Why does the RBI need to be relieved of debt management responsibilities in order to deal with bond market issues?

For 2021-22, the Narendra Modi government announced a larger-than-expected market borrowing of Rs 12 lakh crore. For the current fiscal year, the government has stated that it will borrow an additional Rs 80,000 crore from the market. The bond market appears uneasy about the additional market borrowings and the government’s announced gradual glide path of fiscal consolidation. While bond investors demand higher yields, the Reserve Bank of India (RBI), as the government’s debt manager, has been under pressure to intervene to keep yields in check.

This conflict between the RBI’s mandate to target inflation while also serving as the government’s debt manager will become more pronounced in the coming years. With a larger borrowing programme, interest rates will be under pressure to rise. As debt manager, the RBI must keep the government’s borrowing costs low. However, if inflation begins to rise, interest rates must be raised to prevent price increases. Already, the situation is deteriorating as the market puts upward pressure on interest rates.

As long as inflation remains low, the RBI will intervene and buy bonds when interest rates begin to rise, thereby increasing liquidity in the system and pushing down rates. The tug of war between bond buyers and the RBI has lasted the majority of the year. To manage yields, the central bank has used a variety of policy measures, including open market operations (OMOs) and operation twists.

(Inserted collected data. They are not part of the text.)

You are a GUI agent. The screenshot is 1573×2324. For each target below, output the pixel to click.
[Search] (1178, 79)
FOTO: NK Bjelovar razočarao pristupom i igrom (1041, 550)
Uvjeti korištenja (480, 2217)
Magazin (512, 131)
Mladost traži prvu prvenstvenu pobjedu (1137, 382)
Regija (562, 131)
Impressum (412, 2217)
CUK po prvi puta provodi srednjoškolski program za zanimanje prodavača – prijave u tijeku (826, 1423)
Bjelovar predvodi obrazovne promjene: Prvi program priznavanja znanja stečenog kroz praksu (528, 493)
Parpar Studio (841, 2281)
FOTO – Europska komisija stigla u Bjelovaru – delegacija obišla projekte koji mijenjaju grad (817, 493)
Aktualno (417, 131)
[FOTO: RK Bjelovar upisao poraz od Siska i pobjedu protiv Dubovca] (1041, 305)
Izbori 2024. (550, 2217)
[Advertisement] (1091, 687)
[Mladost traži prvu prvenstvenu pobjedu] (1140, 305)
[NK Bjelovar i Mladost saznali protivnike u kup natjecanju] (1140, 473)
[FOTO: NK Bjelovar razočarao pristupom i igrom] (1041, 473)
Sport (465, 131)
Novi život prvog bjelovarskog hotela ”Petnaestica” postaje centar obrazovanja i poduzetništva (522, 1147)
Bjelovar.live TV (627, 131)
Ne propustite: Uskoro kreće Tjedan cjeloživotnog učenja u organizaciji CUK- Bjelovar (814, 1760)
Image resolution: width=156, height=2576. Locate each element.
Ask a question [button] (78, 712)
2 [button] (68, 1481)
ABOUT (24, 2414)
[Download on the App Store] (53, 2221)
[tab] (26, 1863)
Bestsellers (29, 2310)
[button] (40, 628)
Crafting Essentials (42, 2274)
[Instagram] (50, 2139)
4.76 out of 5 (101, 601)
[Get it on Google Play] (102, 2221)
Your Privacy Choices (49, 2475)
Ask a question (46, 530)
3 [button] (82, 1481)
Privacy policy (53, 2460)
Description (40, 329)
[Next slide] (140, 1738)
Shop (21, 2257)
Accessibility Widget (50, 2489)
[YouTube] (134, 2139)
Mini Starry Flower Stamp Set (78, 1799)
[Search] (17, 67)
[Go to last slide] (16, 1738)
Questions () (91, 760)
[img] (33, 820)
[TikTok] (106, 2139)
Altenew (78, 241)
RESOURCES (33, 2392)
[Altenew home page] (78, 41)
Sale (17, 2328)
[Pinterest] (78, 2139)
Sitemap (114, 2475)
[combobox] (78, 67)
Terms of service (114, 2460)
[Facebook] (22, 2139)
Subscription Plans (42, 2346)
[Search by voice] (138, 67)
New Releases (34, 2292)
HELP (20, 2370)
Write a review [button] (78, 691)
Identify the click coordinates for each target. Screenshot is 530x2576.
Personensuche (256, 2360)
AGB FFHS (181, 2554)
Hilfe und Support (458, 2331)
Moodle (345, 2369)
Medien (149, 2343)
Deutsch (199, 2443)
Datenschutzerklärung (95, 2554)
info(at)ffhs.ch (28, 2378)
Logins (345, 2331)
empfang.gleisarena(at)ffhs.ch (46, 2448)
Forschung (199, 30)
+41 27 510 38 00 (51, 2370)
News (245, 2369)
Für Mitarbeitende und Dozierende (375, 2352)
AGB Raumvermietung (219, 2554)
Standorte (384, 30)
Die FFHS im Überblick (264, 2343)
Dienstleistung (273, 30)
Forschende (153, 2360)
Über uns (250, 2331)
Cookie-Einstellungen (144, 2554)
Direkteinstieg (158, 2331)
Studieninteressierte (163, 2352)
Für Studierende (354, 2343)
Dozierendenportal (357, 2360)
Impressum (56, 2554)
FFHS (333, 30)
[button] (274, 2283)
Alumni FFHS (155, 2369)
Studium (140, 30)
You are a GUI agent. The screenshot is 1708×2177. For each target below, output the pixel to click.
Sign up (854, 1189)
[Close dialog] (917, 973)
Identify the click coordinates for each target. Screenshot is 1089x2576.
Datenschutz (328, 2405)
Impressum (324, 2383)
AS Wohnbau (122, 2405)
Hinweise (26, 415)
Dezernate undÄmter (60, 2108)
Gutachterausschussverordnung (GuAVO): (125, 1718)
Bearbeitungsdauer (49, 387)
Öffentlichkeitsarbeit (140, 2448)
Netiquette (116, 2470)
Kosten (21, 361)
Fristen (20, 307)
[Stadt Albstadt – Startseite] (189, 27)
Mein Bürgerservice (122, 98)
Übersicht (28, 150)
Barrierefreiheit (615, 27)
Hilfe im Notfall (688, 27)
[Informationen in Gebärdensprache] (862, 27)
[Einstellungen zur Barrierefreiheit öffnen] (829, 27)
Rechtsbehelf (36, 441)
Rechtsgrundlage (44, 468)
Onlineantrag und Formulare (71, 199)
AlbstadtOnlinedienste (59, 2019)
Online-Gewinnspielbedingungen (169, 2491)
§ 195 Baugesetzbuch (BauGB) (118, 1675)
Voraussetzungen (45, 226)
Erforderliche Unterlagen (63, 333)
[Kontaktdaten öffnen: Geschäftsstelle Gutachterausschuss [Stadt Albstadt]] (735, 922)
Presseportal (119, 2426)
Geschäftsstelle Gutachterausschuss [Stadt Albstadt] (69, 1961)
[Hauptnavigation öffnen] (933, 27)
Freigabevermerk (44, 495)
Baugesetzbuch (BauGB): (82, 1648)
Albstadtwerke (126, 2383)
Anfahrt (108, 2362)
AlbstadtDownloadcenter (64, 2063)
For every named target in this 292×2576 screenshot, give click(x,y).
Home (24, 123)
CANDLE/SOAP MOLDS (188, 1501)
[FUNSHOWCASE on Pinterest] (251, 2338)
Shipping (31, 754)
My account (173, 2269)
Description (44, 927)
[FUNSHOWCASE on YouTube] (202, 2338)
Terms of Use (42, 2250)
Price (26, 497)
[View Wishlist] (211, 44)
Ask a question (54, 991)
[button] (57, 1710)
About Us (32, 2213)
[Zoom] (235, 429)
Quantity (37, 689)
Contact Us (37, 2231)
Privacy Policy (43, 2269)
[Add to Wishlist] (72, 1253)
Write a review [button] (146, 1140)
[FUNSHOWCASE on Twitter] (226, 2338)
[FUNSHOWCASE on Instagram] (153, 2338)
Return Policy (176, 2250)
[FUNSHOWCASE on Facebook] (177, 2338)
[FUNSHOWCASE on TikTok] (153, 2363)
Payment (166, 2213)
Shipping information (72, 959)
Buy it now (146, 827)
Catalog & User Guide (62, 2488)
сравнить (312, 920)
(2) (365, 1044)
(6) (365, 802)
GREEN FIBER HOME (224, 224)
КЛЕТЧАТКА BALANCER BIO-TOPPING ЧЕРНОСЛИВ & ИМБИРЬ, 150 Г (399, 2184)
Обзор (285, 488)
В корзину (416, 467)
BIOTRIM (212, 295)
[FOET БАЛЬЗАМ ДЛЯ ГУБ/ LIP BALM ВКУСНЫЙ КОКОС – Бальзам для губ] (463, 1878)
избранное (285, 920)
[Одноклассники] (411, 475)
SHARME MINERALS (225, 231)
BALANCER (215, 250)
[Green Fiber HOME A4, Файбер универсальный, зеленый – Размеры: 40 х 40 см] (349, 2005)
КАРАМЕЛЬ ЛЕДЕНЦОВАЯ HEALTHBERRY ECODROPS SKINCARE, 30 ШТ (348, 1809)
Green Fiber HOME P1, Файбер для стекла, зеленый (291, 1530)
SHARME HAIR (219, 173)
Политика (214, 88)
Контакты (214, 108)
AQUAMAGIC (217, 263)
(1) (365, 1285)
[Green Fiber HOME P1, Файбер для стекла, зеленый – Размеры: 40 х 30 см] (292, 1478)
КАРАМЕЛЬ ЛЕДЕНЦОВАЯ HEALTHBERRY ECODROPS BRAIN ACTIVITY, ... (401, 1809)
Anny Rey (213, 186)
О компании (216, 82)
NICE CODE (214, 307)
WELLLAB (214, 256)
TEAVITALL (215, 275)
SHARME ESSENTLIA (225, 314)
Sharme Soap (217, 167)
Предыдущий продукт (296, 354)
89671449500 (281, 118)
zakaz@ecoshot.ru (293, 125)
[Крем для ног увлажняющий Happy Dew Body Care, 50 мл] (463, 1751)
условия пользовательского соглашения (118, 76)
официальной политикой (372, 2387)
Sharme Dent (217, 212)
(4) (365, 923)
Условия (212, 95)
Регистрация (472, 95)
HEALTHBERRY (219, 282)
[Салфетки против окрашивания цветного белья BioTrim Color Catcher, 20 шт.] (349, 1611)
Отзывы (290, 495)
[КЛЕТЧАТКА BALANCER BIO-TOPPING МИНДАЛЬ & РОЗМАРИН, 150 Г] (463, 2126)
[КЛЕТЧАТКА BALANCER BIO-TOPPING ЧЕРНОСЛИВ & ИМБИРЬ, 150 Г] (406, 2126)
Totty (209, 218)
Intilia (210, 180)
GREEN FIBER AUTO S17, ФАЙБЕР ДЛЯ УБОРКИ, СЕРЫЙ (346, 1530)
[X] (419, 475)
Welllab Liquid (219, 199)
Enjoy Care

To manage liquidity, OMOs typically involve the purchase or sale of bonds. When interest rates rise, the RBI purchases bonds, injecting new money or liquidity into the market. More liquidity aids in the reduction of interest rates. This year, the RBI has already purchased Rs 3 lakh crore of bonds through OMOs.

Despite these measures, demand for bonds has been muted in recent weeks. The Reserve Bank of India has refused to sell bonds at the yields demanded by bond investors. As a result, it has forced underwriters to purchase bonds. In the midst of a series of developments affecting primary dealers, the RBI has increased underwriting commissions to encourage primary dealers to buy.